---- SOURCE MATERIAL

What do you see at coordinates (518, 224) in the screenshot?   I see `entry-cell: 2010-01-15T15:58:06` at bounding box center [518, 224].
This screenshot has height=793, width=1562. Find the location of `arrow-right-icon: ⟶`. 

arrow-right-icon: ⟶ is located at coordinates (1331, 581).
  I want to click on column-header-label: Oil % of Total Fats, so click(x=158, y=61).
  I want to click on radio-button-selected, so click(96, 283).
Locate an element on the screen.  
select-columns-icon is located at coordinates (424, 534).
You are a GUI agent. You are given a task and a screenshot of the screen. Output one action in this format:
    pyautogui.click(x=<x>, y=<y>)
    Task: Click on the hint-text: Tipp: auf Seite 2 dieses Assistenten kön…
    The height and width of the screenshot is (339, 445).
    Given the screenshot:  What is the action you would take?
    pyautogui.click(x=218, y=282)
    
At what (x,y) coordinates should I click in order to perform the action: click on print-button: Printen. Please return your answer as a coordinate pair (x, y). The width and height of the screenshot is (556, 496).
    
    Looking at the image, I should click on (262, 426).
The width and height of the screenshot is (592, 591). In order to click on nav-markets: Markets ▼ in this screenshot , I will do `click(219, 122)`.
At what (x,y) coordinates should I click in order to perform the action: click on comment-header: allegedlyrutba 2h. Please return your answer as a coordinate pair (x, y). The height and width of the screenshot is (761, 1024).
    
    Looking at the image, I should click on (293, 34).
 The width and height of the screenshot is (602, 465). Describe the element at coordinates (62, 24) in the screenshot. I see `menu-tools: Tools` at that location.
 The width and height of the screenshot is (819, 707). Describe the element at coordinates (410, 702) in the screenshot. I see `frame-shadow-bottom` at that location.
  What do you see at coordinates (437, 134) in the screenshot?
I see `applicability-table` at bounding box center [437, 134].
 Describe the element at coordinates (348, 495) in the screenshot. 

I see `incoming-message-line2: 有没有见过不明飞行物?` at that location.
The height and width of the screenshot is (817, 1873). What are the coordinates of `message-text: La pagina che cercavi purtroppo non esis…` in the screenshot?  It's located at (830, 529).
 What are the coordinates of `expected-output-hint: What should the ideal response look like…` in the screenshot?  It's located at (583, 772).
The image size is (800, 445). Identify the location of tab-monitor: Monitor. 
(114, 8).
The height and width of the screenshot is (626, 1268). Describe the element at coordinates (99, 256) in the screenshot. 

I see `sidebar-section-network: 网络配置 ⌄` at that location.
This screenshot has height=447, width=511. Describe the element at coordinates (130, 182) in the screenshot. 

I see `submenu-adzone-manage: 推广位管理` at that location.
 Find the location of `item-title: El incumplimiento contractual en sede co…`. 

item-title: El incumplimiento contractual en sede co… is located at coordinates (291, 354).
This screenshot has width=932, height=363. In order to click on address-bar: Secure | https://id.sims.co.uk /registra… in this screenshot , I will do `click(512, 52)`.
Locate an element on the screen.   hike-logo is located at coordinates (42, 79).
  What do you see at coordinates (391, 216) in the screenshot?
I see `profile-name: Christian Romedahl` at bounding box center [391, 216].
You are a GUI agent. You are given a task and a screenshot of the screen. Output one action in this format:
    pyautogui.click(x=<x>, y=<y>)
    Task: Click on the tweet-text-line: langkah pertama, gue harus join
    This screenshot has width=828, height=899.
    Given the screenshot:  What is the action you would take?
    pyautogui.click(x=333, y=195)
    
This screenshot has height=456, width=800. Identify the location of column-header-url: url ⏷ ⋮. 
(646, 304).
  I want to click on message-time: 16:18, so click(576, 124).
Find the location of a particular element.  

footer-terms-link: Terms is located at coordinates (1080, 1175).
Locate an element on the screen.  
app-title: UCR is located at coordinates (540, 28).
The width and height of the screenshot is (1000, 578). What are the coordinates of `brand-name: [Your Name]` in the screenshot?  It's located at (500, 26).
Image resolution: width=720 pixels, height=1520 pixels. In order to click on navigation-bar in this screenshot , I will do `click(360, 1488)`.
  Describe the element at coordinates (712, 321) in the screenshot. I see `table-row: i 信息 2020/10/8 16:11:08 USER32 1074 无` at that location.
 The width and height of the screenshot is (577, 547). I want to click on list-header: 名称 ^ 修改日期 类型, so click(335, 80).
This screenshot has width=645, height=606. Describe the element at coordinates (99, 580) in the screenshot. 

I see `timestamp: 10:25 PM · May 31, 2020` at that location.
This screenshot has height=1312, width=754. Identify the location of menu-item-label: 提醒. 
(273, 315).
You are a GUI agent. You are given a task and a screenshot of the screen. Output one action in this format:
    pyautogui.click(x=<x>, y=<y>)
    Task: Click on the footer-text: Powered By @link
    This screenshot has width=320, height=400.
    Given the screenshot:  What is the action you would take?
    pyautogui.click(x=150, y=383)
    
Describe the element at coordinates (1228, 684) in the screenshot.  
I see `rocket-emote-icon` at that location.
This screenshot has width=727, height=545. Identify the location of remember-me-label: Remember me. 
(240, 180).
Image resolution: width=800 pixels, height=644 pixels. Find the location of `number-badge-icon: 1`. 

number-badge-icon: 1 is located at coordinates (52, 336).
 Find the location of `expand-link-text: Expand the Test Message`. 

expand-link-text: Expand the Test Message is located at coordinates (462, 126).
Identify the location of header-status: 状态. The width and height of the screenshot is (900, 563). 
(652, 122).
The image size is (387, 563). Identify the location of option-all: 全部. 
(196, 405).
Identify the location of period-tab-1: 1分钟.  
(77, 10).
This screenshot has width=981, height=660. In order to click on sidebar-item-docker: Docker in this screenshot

--------

**WORK REQUIRED**: Reproduce the lines below verbatim, starting at the line that contains "The width and height of the screenshot is (1000, 578)." and ending at the line that contains "(273, 315).".

**SOLUTION TO THIS PROBLEM**:
The width and height of the screenshot is (1000, 578). What are the coordinates of `brand-name: [Your Name]` in the screenshot?  It's located at (500, 26).
Image resolution: width=720 pixels, height=1520 pixels. In order to click on navigation-bar in this screenshot , I will do `click(360, 1488)`.
  Describe the element at coordinates (712, 321) in the screenshot. I see `table-row: i 信息 2020/10/8 16:11:08 USER32 1074 无` at that location.
 The width and height of the screenshot is (577, 547). I want to click on list-header: 名称 ^ 修改日期 类型, so click(335, 80).
This screenshot has width=645, height=606. Describe the element at coordinates (99, 580) in the screenshot. 

I see `timestamp: 10:25 PM · May 31, 2020` at that location.
This screenshot has height=1312, width=754. Identify the location of menu-item-label: 提醒. 
(273, 315).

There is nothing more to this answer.